Join author Aran Shetterly in conversation with Executive Director of Human Rights at City of Greensboro, Dr. Love Jones, for a conversation about his new book, MORNINGSIDE: The 1979 Greensboro Massacre and the Struggle for an American City's Soul. The book compiles years of research and is an intimate and heart-stopping account that draws upon survivor interviews, court documents, and the files from one of the largest investigations in FBI history. It explores some of the persistent mysteries of the case and the contradictions about race and class.
Many in Greensboro remember the 1979 tragedy that divided our city, as well as its impact on the nation. On November 3, 1979, as activist Nelson Johnson assembled people for a march adjacent to Morningside Homes, gunshots rang out. A caravan of Klansmen and Neo-Nazis sped from the scene, leaving behind five dead. Known as the “Greensboro Massacre,” the event and its aftermath encapsulate the racial conflict, economic anxiety, clash of ideologies, and toxic mix of corruption and conspiracy that roiled American democracy then—and threaten it today.

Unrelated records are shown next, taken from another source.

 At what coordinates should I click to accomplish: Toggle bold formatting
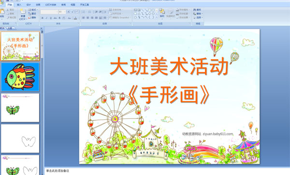pyautogui.click(x=43, y=18)
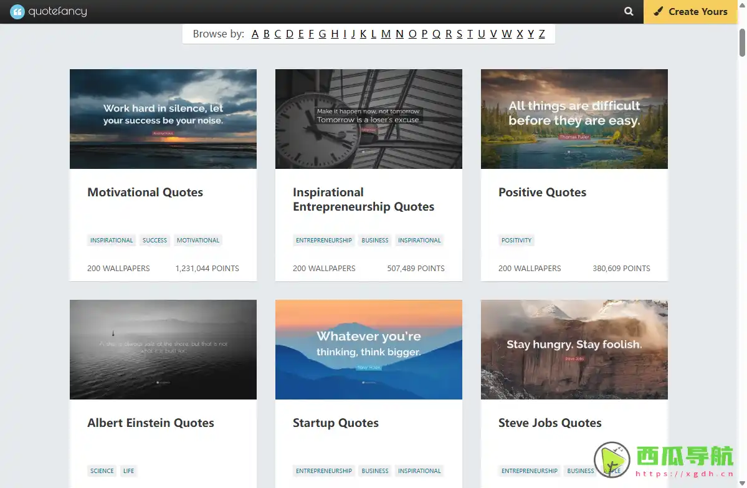Browse quotes by letter M

click(x=386, y=34)
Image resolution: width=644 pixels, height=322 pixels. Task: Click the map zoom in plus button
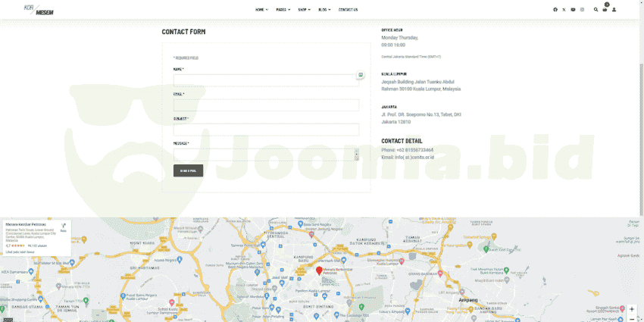click(x=632, y=309)
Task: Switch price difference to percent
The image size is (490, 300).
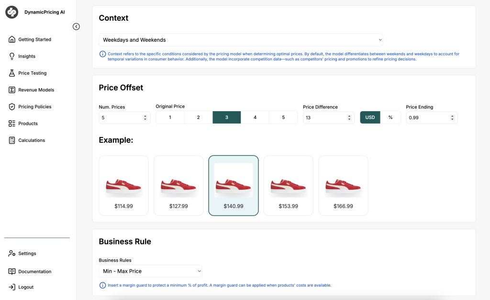Action: tap(390, 117)

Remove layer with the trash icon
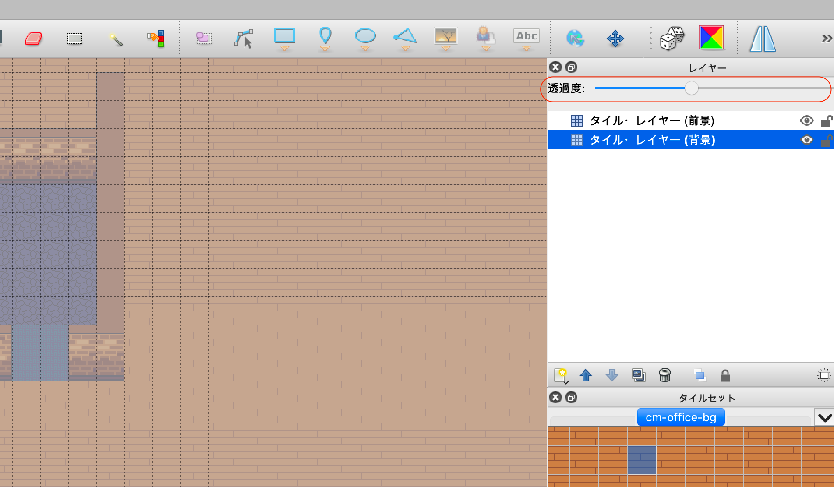(664, 375)
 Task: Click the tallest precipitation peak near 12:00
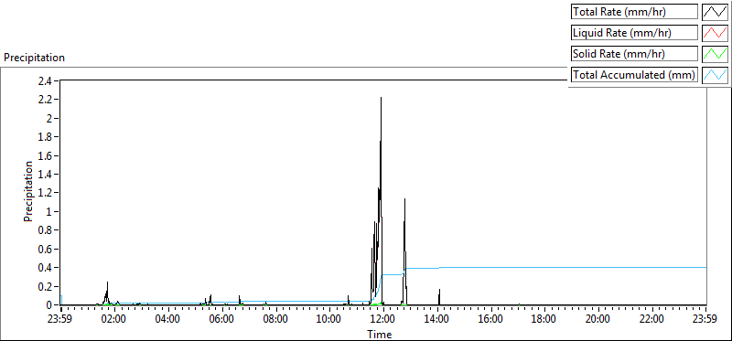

When the shooters are acquitted in the courts, Reverend Johnson, his wife Joyce, and their allies, at odds with the police and the Greensboro establishment, sought alternative forms of justice. As the Johnsons rebuilt their lives after 1979, they found inspiration in Nelson Mandela’s post-apartheid Truth and Reconciliation Commission and Martin Luther King Jr’s concept of Beloved Community and insist that only by facing history’s hardest truths can healing come to the city they refuse to give up on.
A quintessentially American story, Morningside explores the courage required to make change and the evolving pursuit of a more inclusive and equal future.
A book signing will follow the conversation. Books may be purchased at Scuppernong Books on Elm Street or at the program.